Mineralocorticoid receptor antagonists like spironolactone have been shown to be beneficial in heart failure with reduced ejection fraction, but that hasn't been translated into patients with reduced ejection fraction, Pfeffer said.

Spironolactone was previously evaluated in the latter population in the 422-patient Aldo-DHF trial, which showed that the drug significantly improved left ventricular diastolic function but not exercise capacity, the two co-primary endpoints. There were no effects on heart failure symptoms, quality of life, or hospitalization rate.

The , which was conducted at 270 centers in six countries, evaluated the use of spironolactone in a larger population of patients with heart failure and preserved ejection fraction -- 3,445 enrolled from the U.S., Canada, Brazil, Argentina, Russia, and the Republic of Georgia.

All of the patients had symptomatic heart failure and a left ventricular ejection fraction of at least 45% (median 56%) and were enrolled on the basis of either a heart failure hospitalization in the past year (71.5%) or elevated natriuretic peptide levels (28.5%). They were randomized to placebo or spironolactone with a target dose of 30 mg daily.

The overall clinical outcome was no different between the two groups, although heart failure hospitalizations were lower in the spironolactone group.

The findings were consistent in 21 out of 22 prespecified subgroups, with a significant interaction between the reason for enrollment in the trial and spironolactone's effect on the primary endpoint (P=0.013). There was a significant benefit seen in the patients who were enrolled based on elevated natriuretic peptide levels, but not among those enrolled based on a recent heart failure hospitalization.

The percentage of patients who reported a serious adverse event was similar in the two groups -- 48.5% with spironolactone and 49.6% with placebo -- but patients treated with spironolactone were more likely to develop hyperkalemia (18.7% versus 9.1%, P<0.001) detected by a monitoring system the investigators had in place.

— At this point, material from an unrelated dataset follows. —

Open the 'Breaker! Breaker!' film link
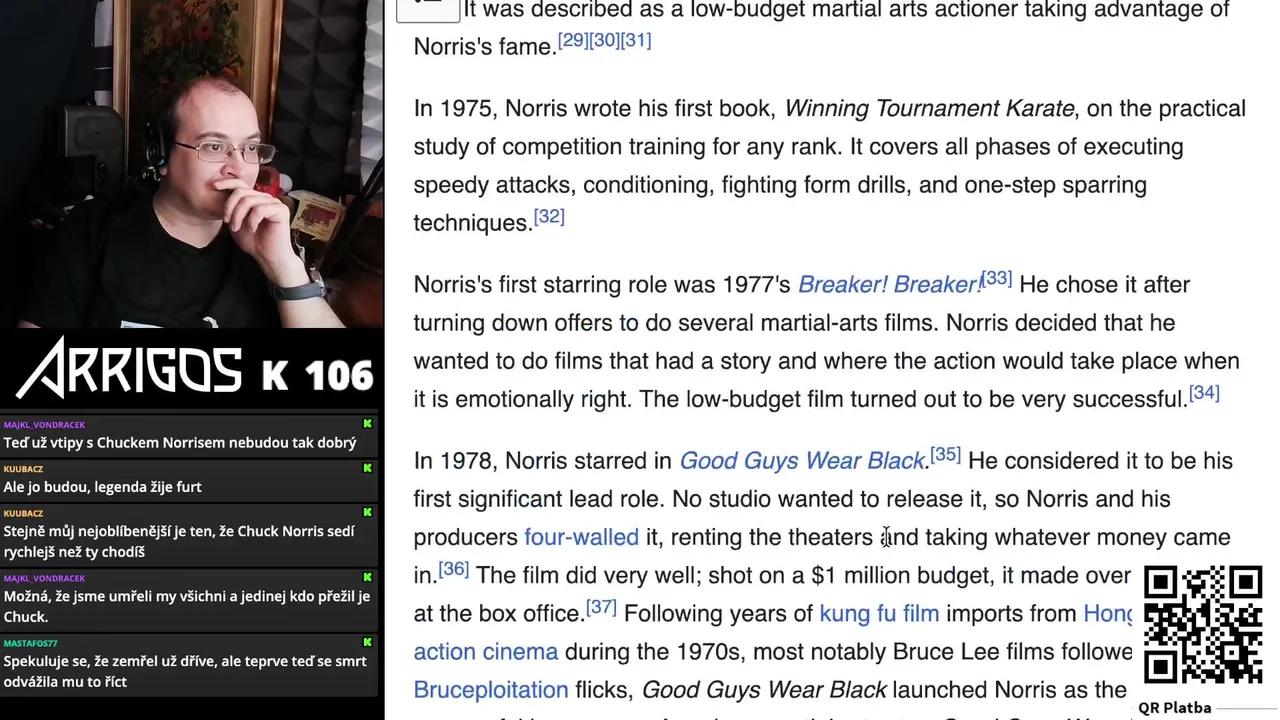The width and height of the screenshot is (1280, 720). 889,285
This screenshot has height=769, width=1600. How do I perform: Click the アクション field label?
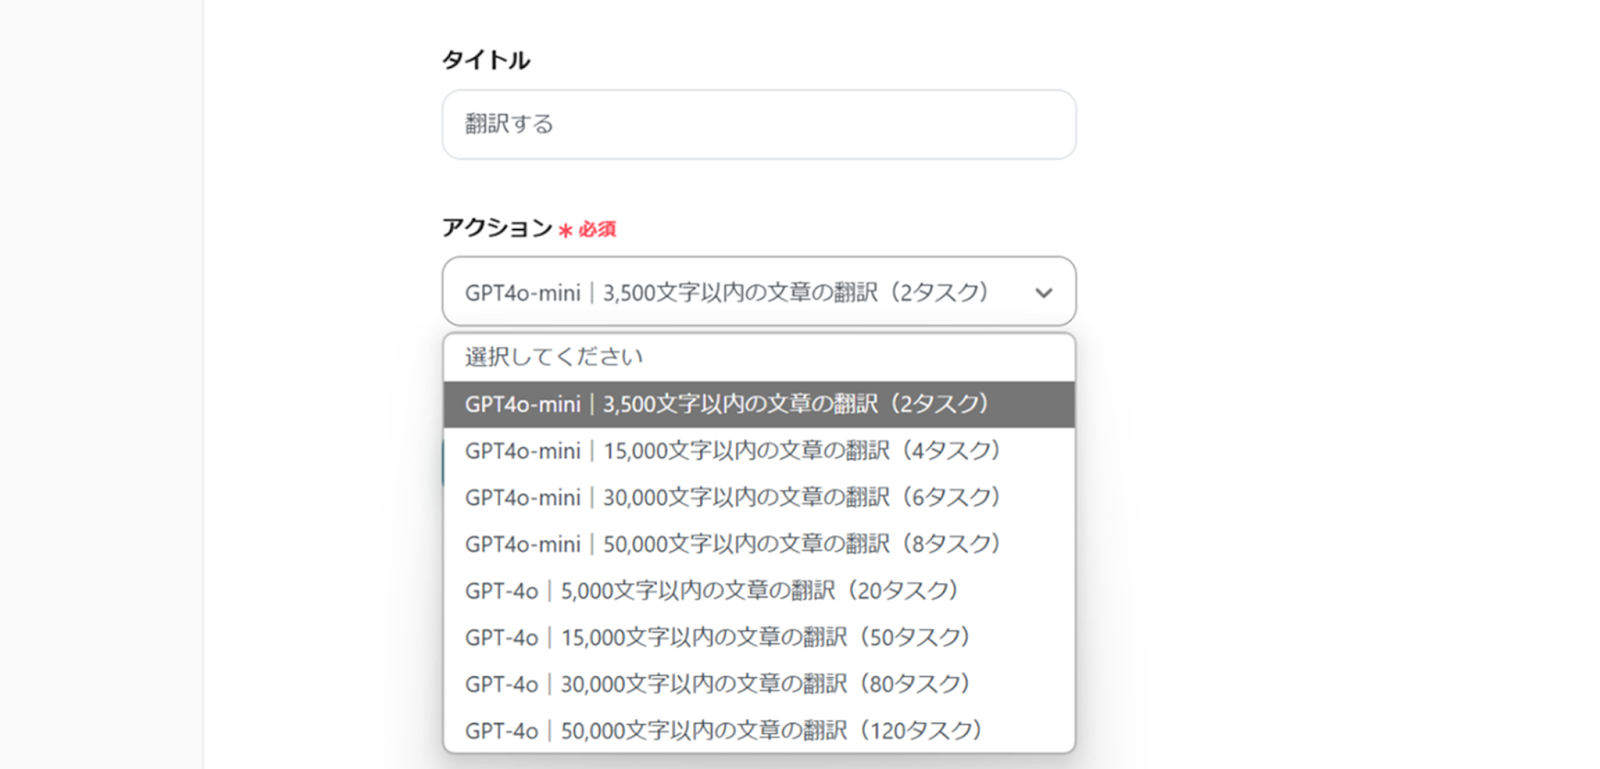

The spironolactone-treated patients also had an increased risk of having an elevation in creatinine of at least double the upper limit of normal (HR 1.49, 95% CI 1.18-1.87), but not an increased risk of needing dialysis (1.1% versus 1.9%).

The increases in potassium and creatinine are known risks associated with spironolactone, Redfield said.

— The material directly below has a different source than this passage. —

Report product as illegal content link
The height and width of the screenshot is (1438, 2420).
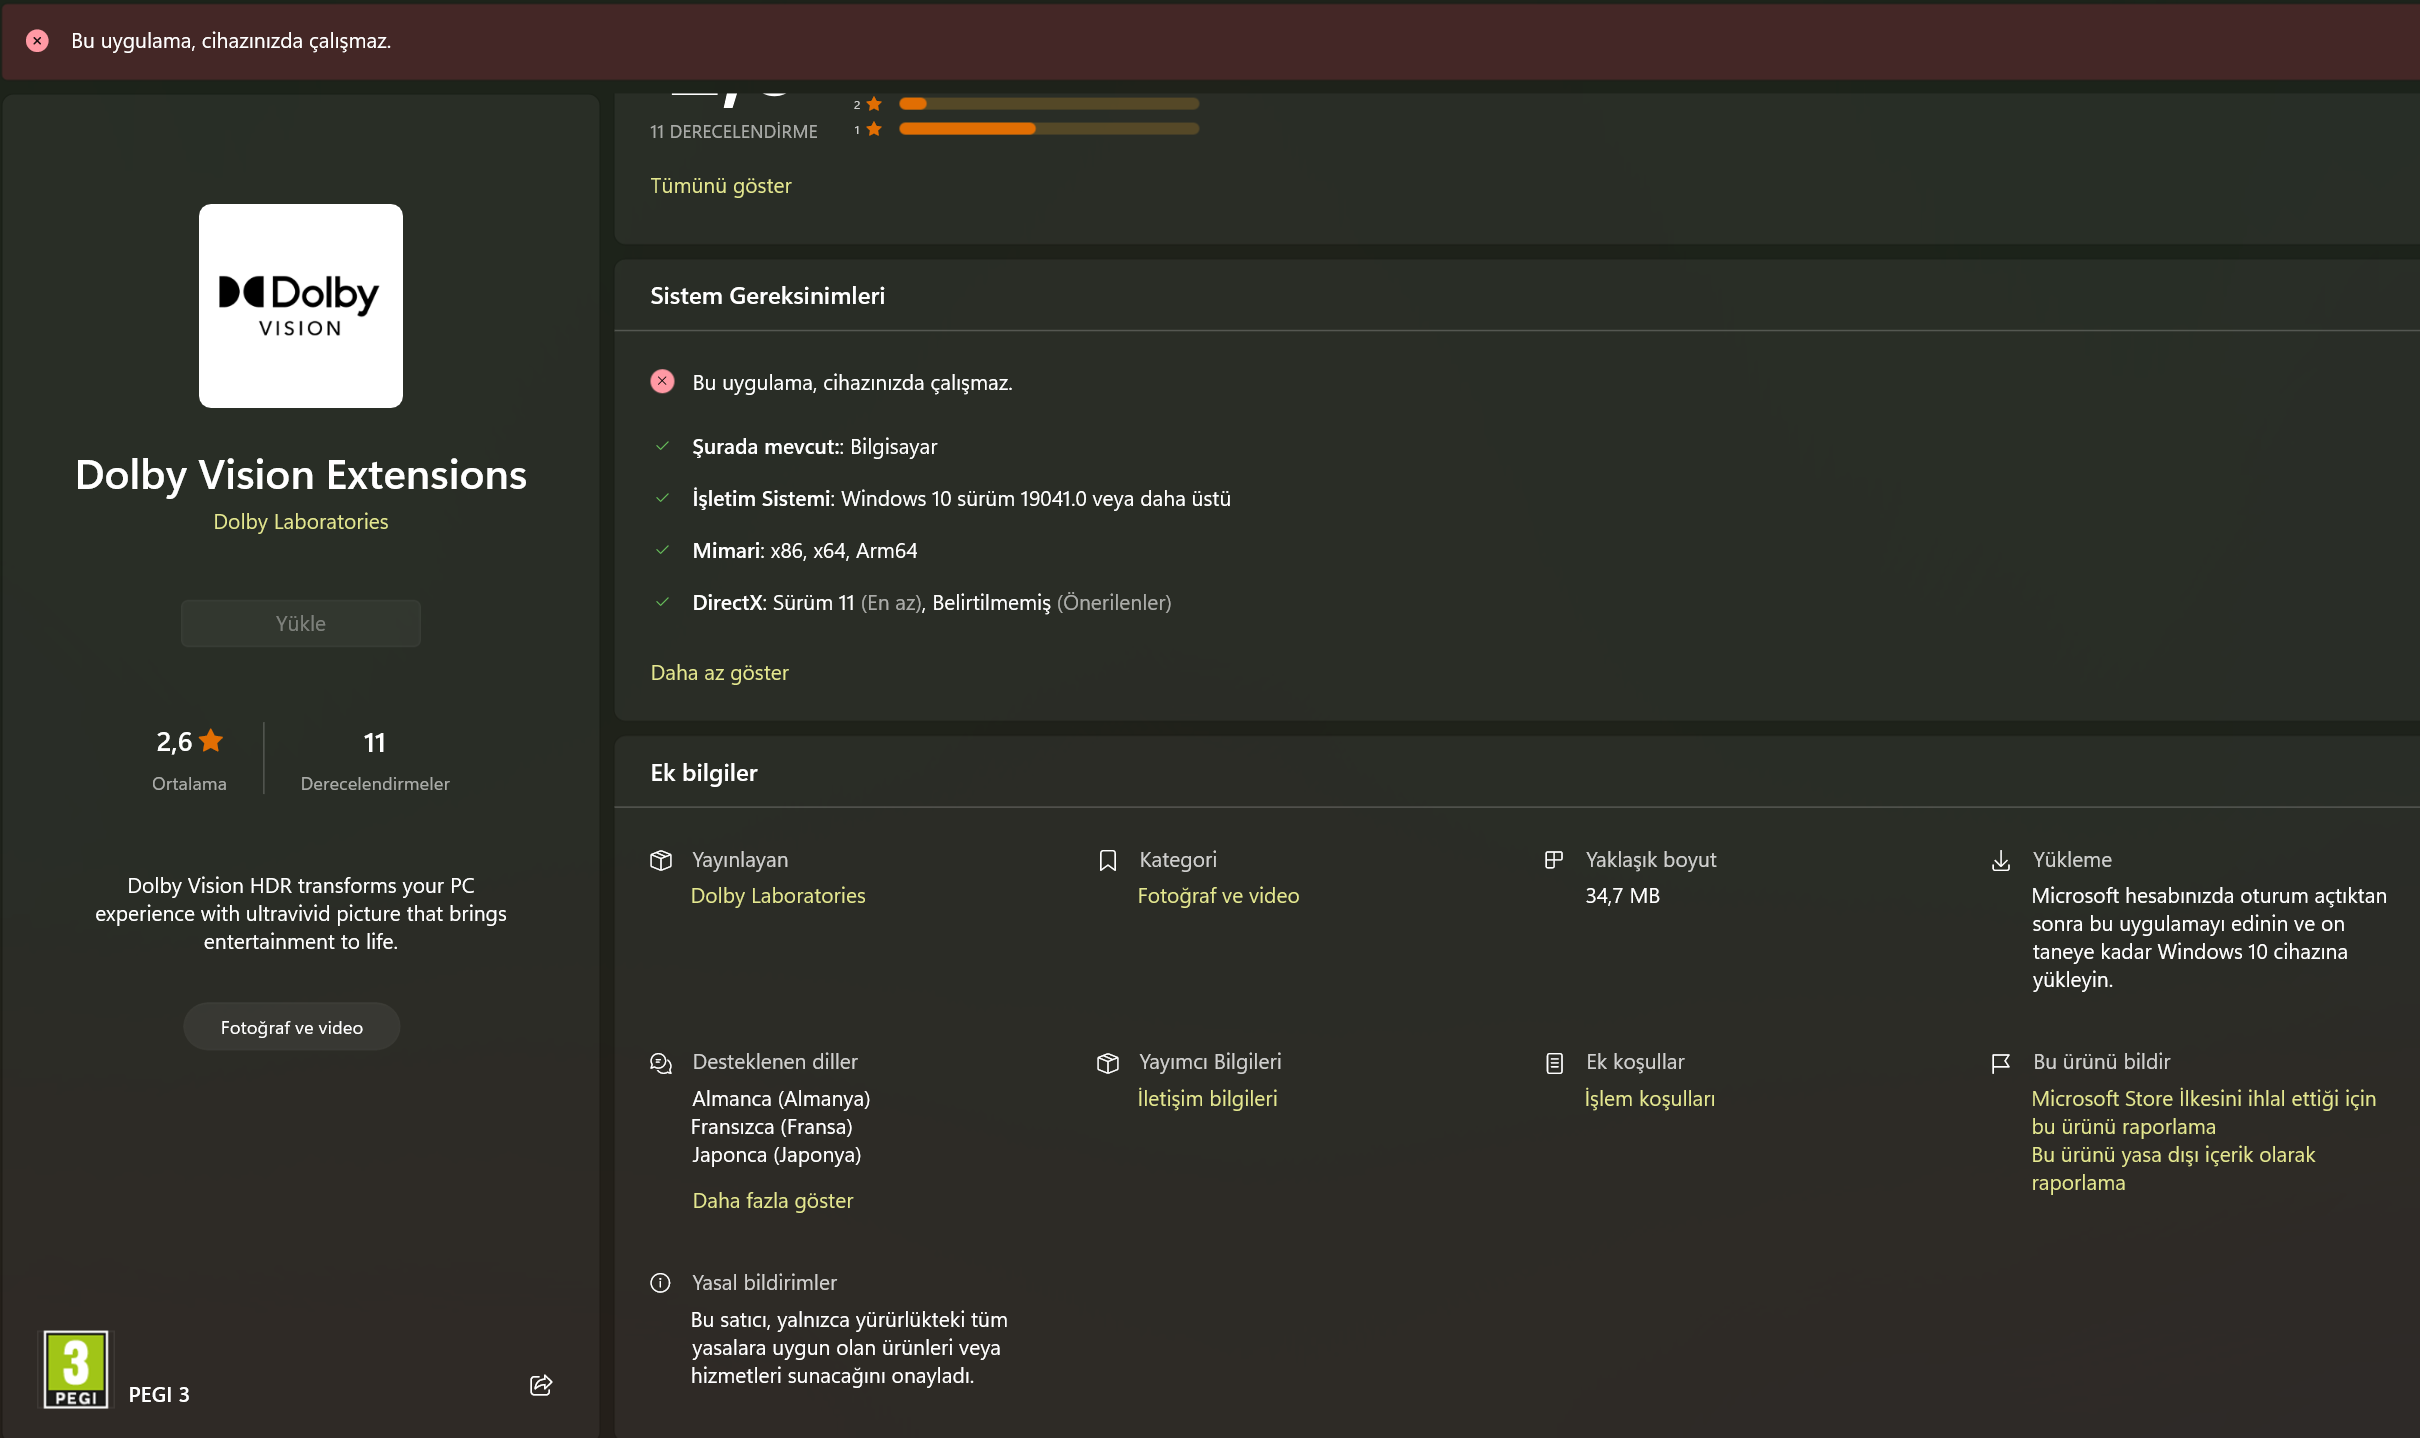point(2173,1169)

"You've got to monitor the patients very carefully, and if you don't have the disease management system to do that, then you shouldn't use it or you can cause more harm than good," Redfield said. "But heart failure clinics use spironolactone all the time and they monitor their patients very carefully."

A post hoc analysis revealed a disparity in outcomes between the centers in North and South America and those in Eastern Europe. In the U.S., Canada, Brazil, and Argentina -- where the rate of the primary composite outcome was 31.8% in the placebo group -- spironolactone had a significant benefit (HR 0.82, 95% CI 0.69-0.98).

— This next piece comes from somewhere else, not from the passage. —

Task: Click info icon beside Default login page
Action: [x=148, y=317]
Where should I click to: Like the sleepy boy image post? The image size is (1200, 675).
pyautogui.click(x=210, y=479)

In Russia and the Republic of Georgia -- where the primary outcome occurred in only 8.4% of patients taking placebo -- spironolactone did not have any effect (HR 1.10, 95% CI 0.79-1.51).

"We feel that the event rate in the Americas is more reflective of the burden these patients feel," Pfeffer said.

Disclosures

TOPCAT was funded by the National Heart, Lung and Blood Institute.

Pfeffer reported relationships with Amgen, Celladon, Novartis, sanofi-aventis, Aastrom, Bristol-Myers Squibb, Cerenis, Concert, Genzyme, Hamilton Health Sciences, Keryx, Medtronic, Merck, Roche, Servier, University of Oxford, Xoma, and Teva. One of his co-authors reported relationships with Pfizer, Bayer, Merck, Novartis, Takeda, Bristol-Myers Squibb, AstraZeneca, BG-Medicine, and Relypsa.

Primary Source

American Heart Association

Source Reference: Pfeffer M, et al "Treatment of Preserved Cardiac Function Heart Failure with an Aldosterone Antagonist (TOPCAT)" AHA 2013; Abstract LBCT3-04.